According to Bayoumi, after the fall of Gaddafi in 2011, many Egyptian workers returned home because they did not feel safe in Libya. He also said that Libya has been suffering a devastating economic crisis for years because of the civil war ongoing since 2011. But he believes many Egyptian workers will return to Libya when stability and security are restored and contribute to the reconstruction of the country.

Khaled Okasha, a member of the Egyptian National Council for Combating Terrorism, told Al-Monitor, “Libya’s stability and security is very important to Egypt due to the historical relationship between the two countries, Cairo’s national security considerations and the presence of a large number of Egyptian workers there. Therefore, the issue of protecting them has topped the agenda of discussions between Egyptian officials and Bashagha.”

Okasha added that there are many topics being discussed with the various Libyan parties concerning the disarming of militias and foreign mercenaries, whose influence has been diminished by the progress made in the Libyan negotiations.

Abdel Moneim Saeed, former director of the Al-Ahram Center for Political and Strategic Studies, told Al-Monitor that no government can protect Egyptian workers in Libya because it is a divided country with armed militias, extremist organizations and foreign mercenaries. But progress in the UN-sponsored negotiations offer hope that stability and security in Libya could be restored, and this could enhance the safety of Egyptian workers, he added.

Saeed said that Bashagha’s visit to Cairo is an important step toward unifying Libya, a constitution that represents everyone and electing a legitimate government that would ensure security. But the process is still in the early stages, he said, adding that Egyptian workers must be very careful for their own safety until stability and security is restored in Libya.

Saeed pointed out that the talks between Egypt and the GNA suggests things are heading toward a political solution and an end to the fighting and the civil war. Flights resumed between Benghazi and Tripoli since Oct. 23, and oil production and distribution of oil revenues began on Sept. 17.

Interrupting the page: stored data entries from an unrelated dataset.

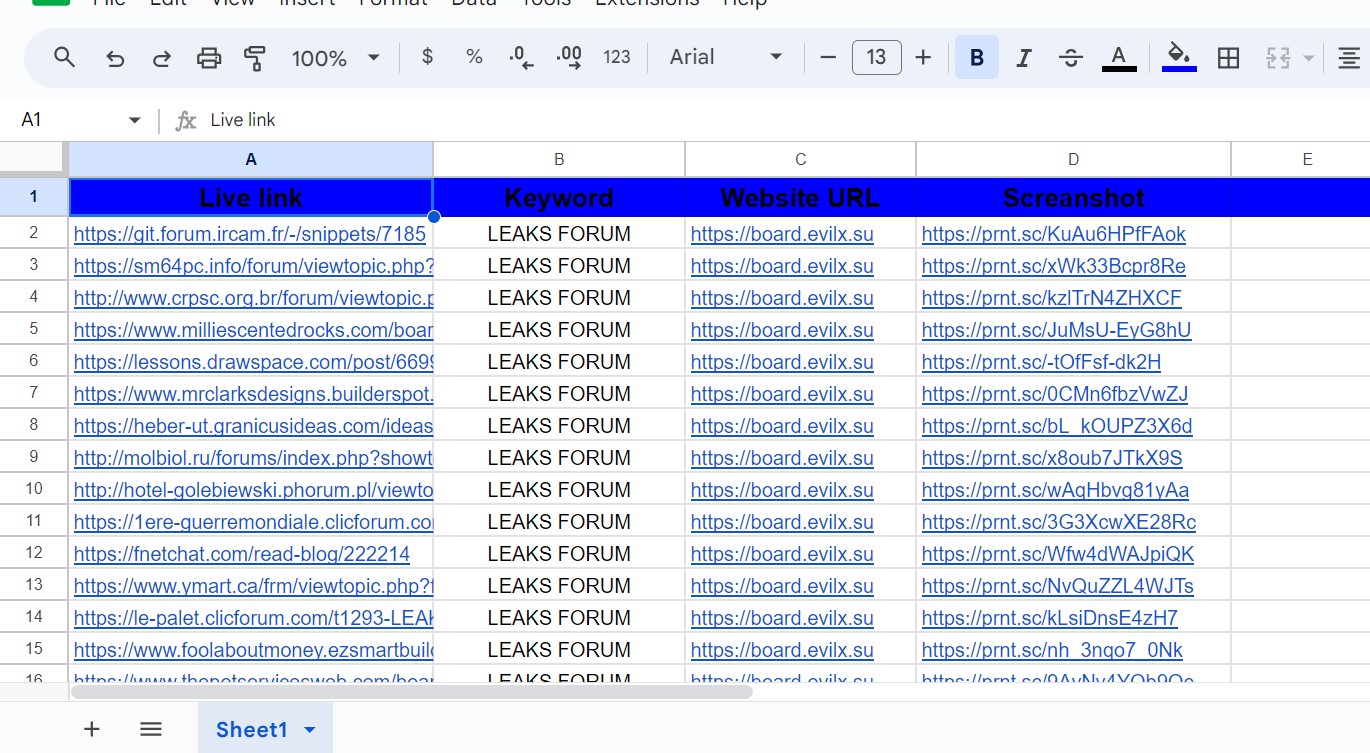Toggle strikethrough formatting button
This screenshot has height=753, width=1370.
click(1070, 58)
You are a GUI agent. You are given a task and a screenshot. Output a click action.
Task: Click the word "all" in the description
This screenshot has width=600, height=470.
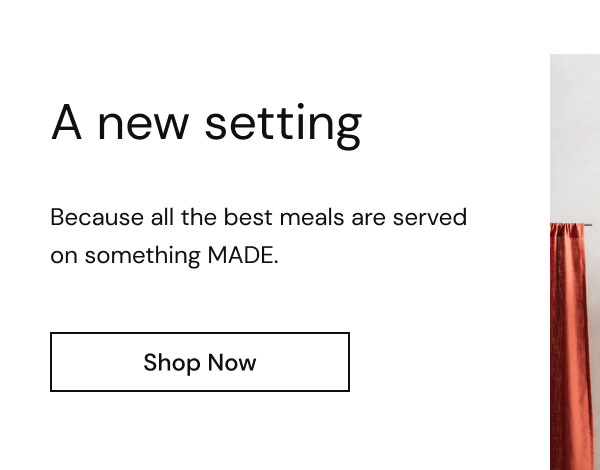pyautogui.click(x=162, y=217)
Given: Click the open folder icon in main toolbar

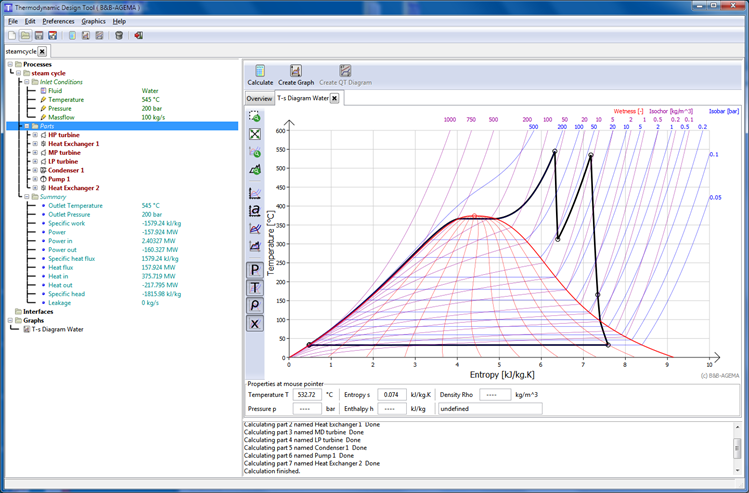Looking at the screenshot, I should click(25, 36).
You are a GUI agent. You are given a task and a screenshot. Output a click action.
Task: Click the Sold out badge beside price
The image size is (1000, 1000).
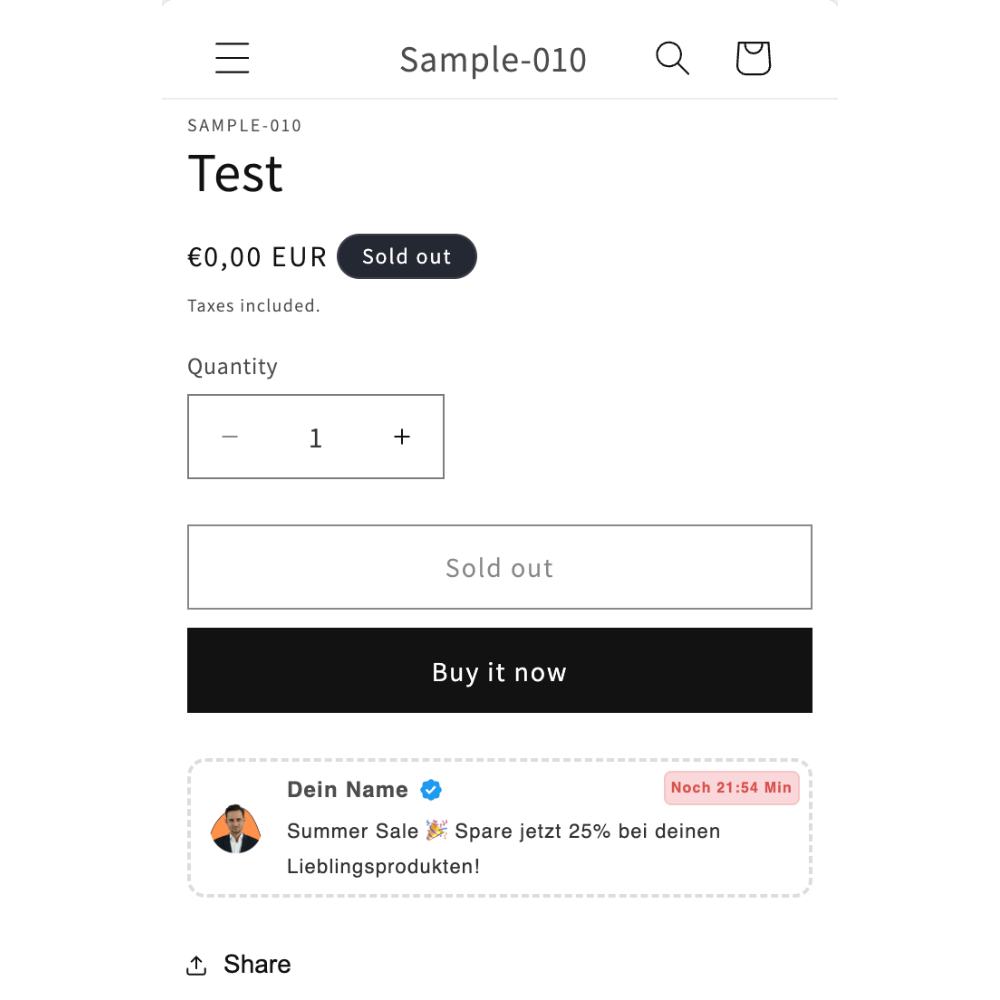407,256
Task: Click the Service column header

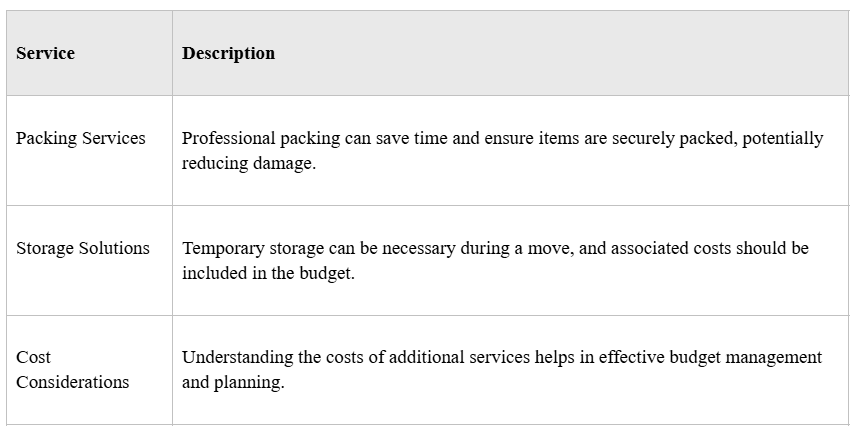Action: (45, 53)
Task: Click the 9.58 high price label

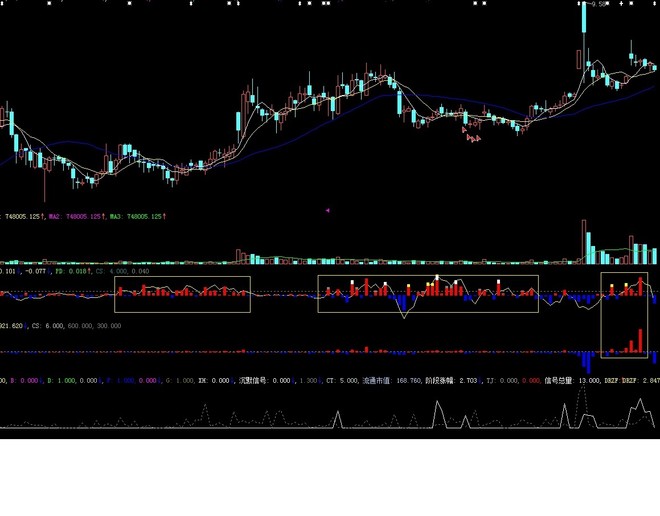Action: pyautogui.click(x=599, y=4)
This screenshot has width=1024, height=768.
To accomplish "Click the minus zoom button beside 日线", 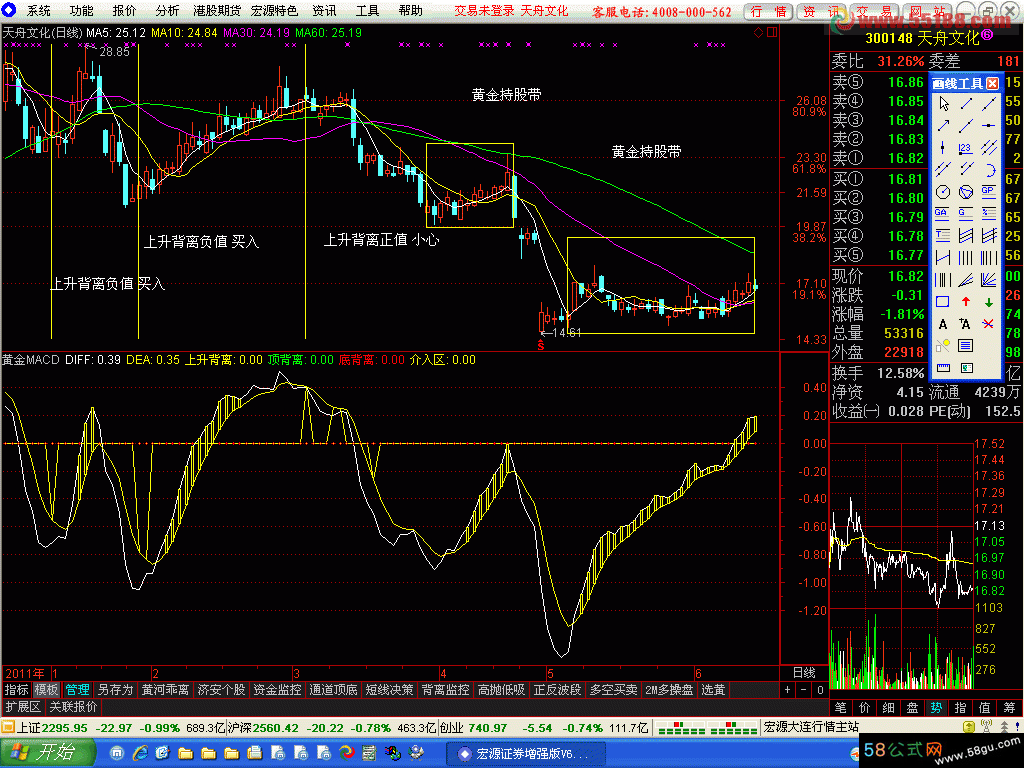I will [x=802, y=690].
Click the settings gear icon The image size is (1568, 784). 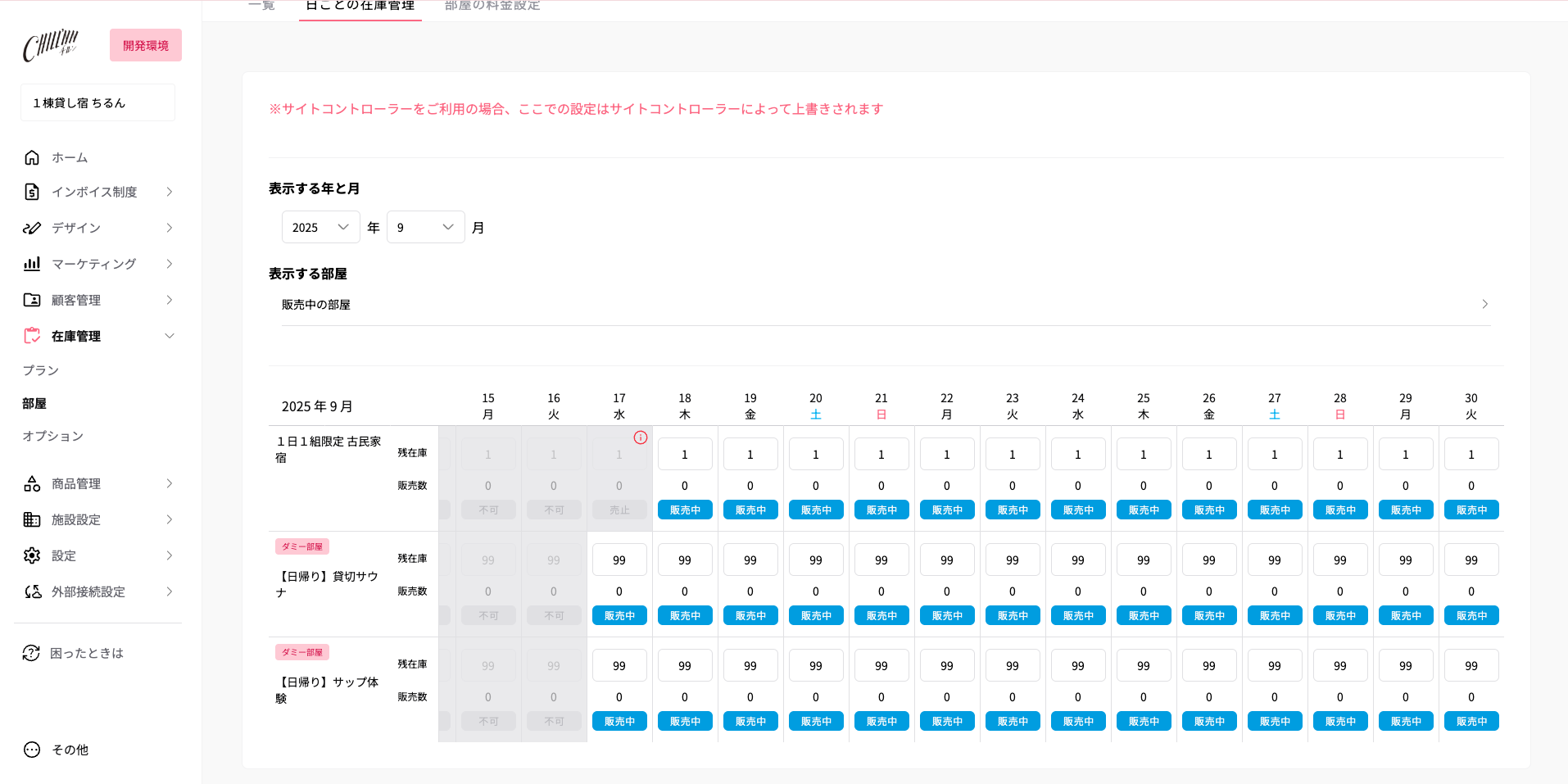click(x=32, y=555)
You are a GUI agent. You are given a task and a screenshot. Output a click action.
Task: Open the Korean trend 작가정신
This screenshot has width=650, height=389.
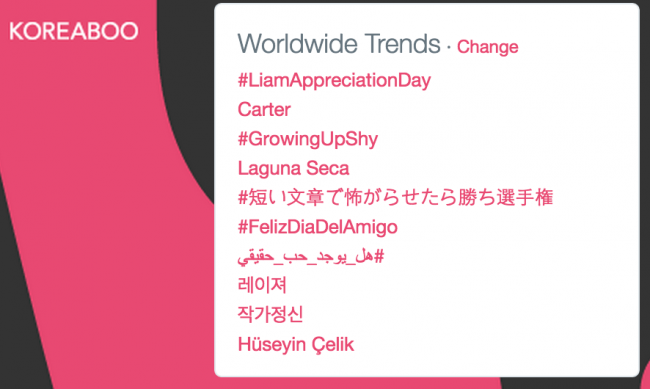pyautogui.click(x=270, y=314)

Hoda al-Mallah, director of the International Center for Economic Consulting and Feasibility Studies, told Al-Monitor that Libya’s stability will lead to an increase in job opportunities for Egyptian workers. Consequently, he added, there will be a rise in remittances from Egyptians abroad, one of the main sources of national income that has been severely affected by the outbreak of the coronavirus.

According to data from the Central Bank of Egypt, remittances from Egyptians working abroad during the last fiscal year that ended in June reached a record high of over $27.8 billion compared to $25.2 billion the previous year, and remittances fell in April, May and June.

Mallah said that Egypt is quite interested in the safety of its citizens abroad, and it is discussing ways to protect them because their safety is important for improving the national economy, reducing unemployment, increasing the national income and improving the standard of living.